The button, presented by Wesley to Rickford, was displayed Wednesday in a Cat Lake First Nation press release. It shows lynx standing tall over a caricature of Ontario Premier Doug Ford on a bulldozer. The art is a dig at Ford’s promise to develop mining in the North, even if he had to “hop on a bulldozer myself.”

The button Chief Russell Wesley handed to Minister Greg Rickford. Screenshot

“Cat Lake First Nation Strong. Defend Land and Culture,” the button says, setting up a faceoff between Cat Lake leadership and the provincial government over the proposed Springpole gold mine. The proposal, spearheaded by the junior mining company First Mining, sits on Cat Lake First Nation’s traditional territory.

Now Cat Lake leadership is voicing its opposition to Queen’s Park over failing in their duty to consult, conduct proper environmental assessments and keep treaty obligations.

Cat Lake is not opposed to mining development, Wesley reiterated, pointing to mining and revenue-sharing agreements signed in the past. However, the First Nation does not support unsustainable development that is not in line with cultural values around harvesting.

Wesley told Canada’s National Observer the territory where the mine is proposed is a key harvesting area with traplines, high-traffic moose-hunting grounds, and a rare lake that contains trout. It’s used by many of the 600 Cat Lake community members.
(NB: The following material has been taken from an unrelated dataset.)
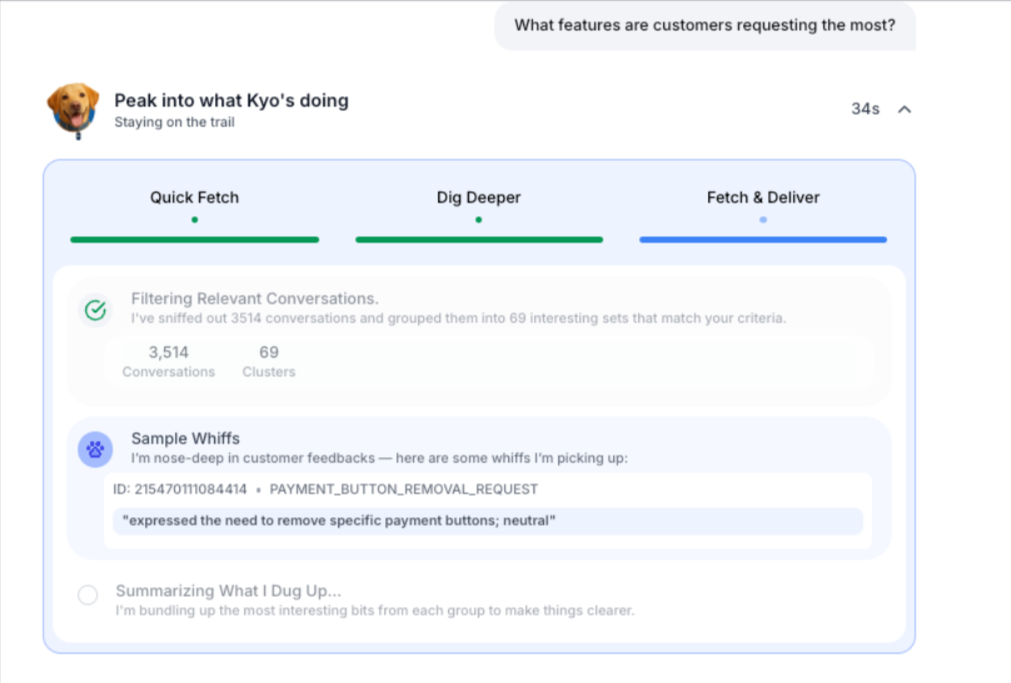
Task: Click the green checkmark on Filtering Relevant Conversations
Action: tap(95, 309)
There are also worries that cofferdams, used to control the water in the pit area of the mine, will move and disturb trout habitat and prevent their harvesting.

“For me, it doesn’t make environmental sense,” Chief Russell Wesley said about the proposed Springpole mine. “It doesn’t make sense to destroy that much land for that amount of time.”
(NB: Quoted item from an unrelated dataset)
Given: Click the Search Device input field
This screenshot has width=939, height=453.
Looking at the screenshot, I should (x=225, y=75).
“The First Nation has to have that ability to take a really serious look to see if [the project] is sustainable,” Wesley said. “Although those things are stacked against it.”
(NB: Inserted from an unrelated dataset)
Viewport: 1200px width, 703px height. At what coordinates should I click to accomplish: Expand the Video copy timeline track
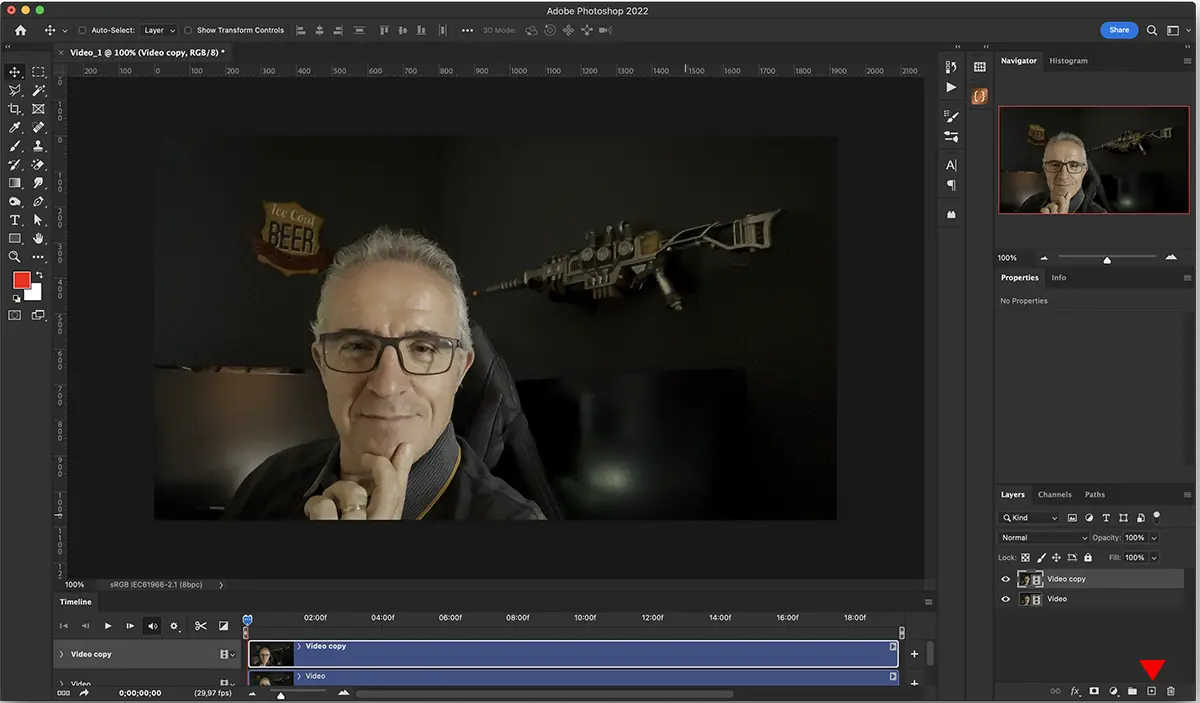(61, 655)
The Springpole project, and Cat Lake’s opposition to it, is another example of the shaky relationship between Queen’s Park and many Ontario chiefs around the development of the North. Canada’s National Observer has been told repeatedly that chiefs don’t have a seat at the table and aren’t part of the discussion around mining development.

For Wesley, the issue is tied to an absent environmental assessment process in the province and a breakdown of treaty obligations, which are supposed to be an agreement between two parties. Instead, Queen’s Park is bulldozing its way to a boom in mining claims in the region.

“Ontario always has the colonial, paternalistic position that you signed an agreement, it’s ours,” he said, referring to the breakdown in the treaty relationship. “And that’s exactly what the problem is.”

Wesley is calling for the province to work with Cat Lake on an 18-month consultation process within the community, so members can decide what is right for the First Nation.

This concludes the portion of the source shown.